The other day in class, someone asked me to show them something “cool”. At the time, Pokemon X and Y had just come out, and I was thinking about the time I had spent on the earlier games as a kid. I thought we’d spend the period finding where Bulbasaur was in Pokemon Red.

Pokemon Red Box Art

Pokemon Red Box Art

To get started, I loaded my Pokemon Red ROM into a hex editor and took a peek.

.$ .............
..#......%!.....
......G.....D.. 
..@...@x....@...
@..!....". ..>.!
......(w.. .....
.......... .....
... .*...y. ....
................
................
................
................
..P...ff.....s..
..............n.
......gcn.......
..3>POKEMON RED.
....01.....3. ..
..(....>.....T.>
...............
./...7G>........

…And on and on and on

I recognized the text “POKEMON RED” in the header, but couldn’t make heads or tails of the rest of it.
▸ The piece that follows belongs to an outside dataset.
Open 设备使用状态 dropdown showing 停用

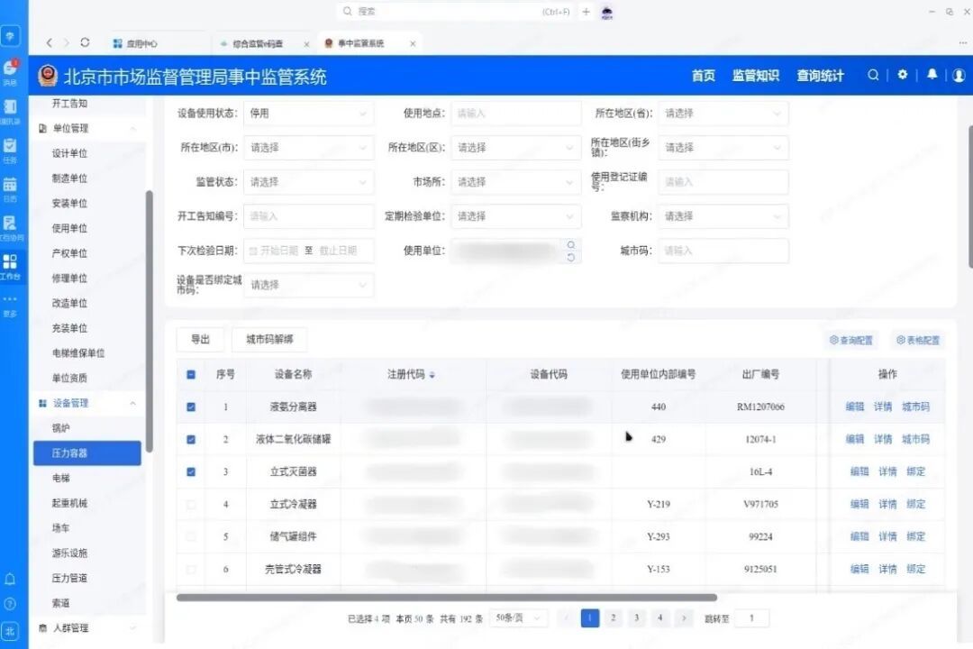[x=308, y=114]
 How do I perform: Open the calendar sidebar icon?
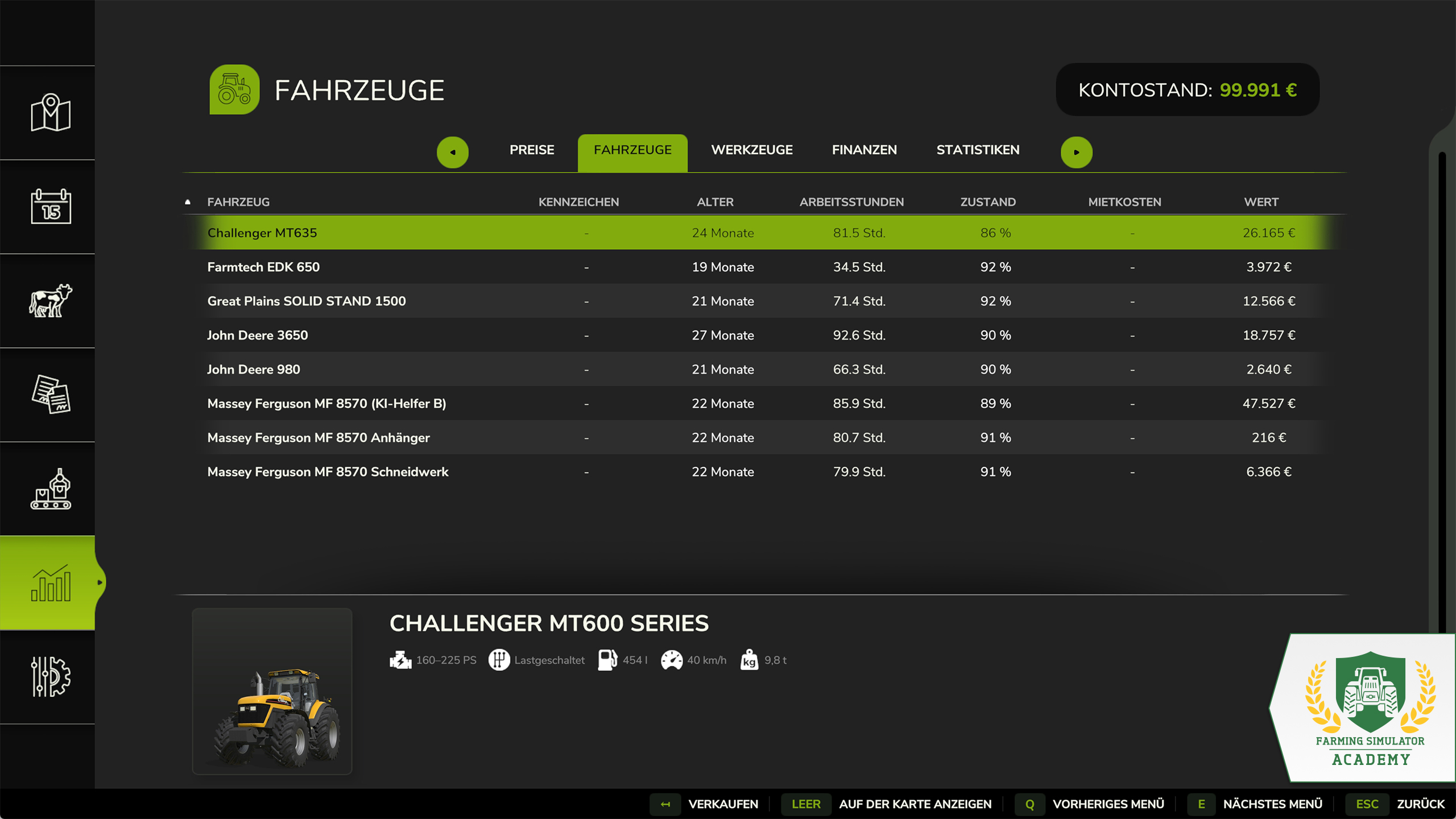(x=51, y=206)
I definitely didn’t find Bulbasaur. It was time to bust out some code. I wrote all of the code in Haskell, but the ideas are language-agnostic.

First Pass

To start, I just opened the file and searched for the string “BULBASAUR” in ASCII in the ROM.
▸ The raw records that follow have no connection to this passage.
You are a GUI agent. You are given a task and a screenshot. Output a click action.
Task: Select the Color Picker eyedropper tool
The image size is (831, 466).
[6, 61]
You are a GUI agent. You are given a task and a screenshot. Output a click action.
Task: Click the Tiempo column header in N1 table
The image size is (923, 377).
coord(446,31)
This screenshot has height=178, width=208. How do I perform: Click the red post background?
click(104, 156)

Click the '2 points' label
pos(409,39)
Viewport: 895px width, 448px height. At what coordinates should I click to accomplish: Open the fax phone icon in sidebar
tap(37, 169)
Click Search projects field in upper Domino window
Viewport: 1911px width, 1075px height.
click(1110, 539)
import qualified Data.ByteString.Char8 as BS 
import Data.Char

main = do
    game <- BS.readFile "Pokemon Red.gb"
    print $ BS.take 50 . snd $ BS.breakSubstring (BS.pack "BULBASAUR") game

Haskell’s syntax is a little strange at first, but powerful once you get used to it. The first lines are standard import statements, with syntax similar to Python. The main function is called when the program is run. The do block is shorthand for repeatedly calling the bind (>>=) function, something we won’t go into in this blog post. Just read it as this:

The 50 characters is arbitrary. breakSubstring returns a tuple with two elements. The first element is a ByteString with all the bytes that precede our query, and the second contains our query and everything after. If our query isn’t found, the first element contains all input and the second element is empty. Unfortunately, the first run returned an empty string: "". This means that the Pokemon ROM doesn’t use standard ASCII encoding.

A Bulbasaur by Any Other Name…

I’m assuming that whatever encoding that GameFreak uses keeps the letters in alphabetical order. Let’s try every possible encoding.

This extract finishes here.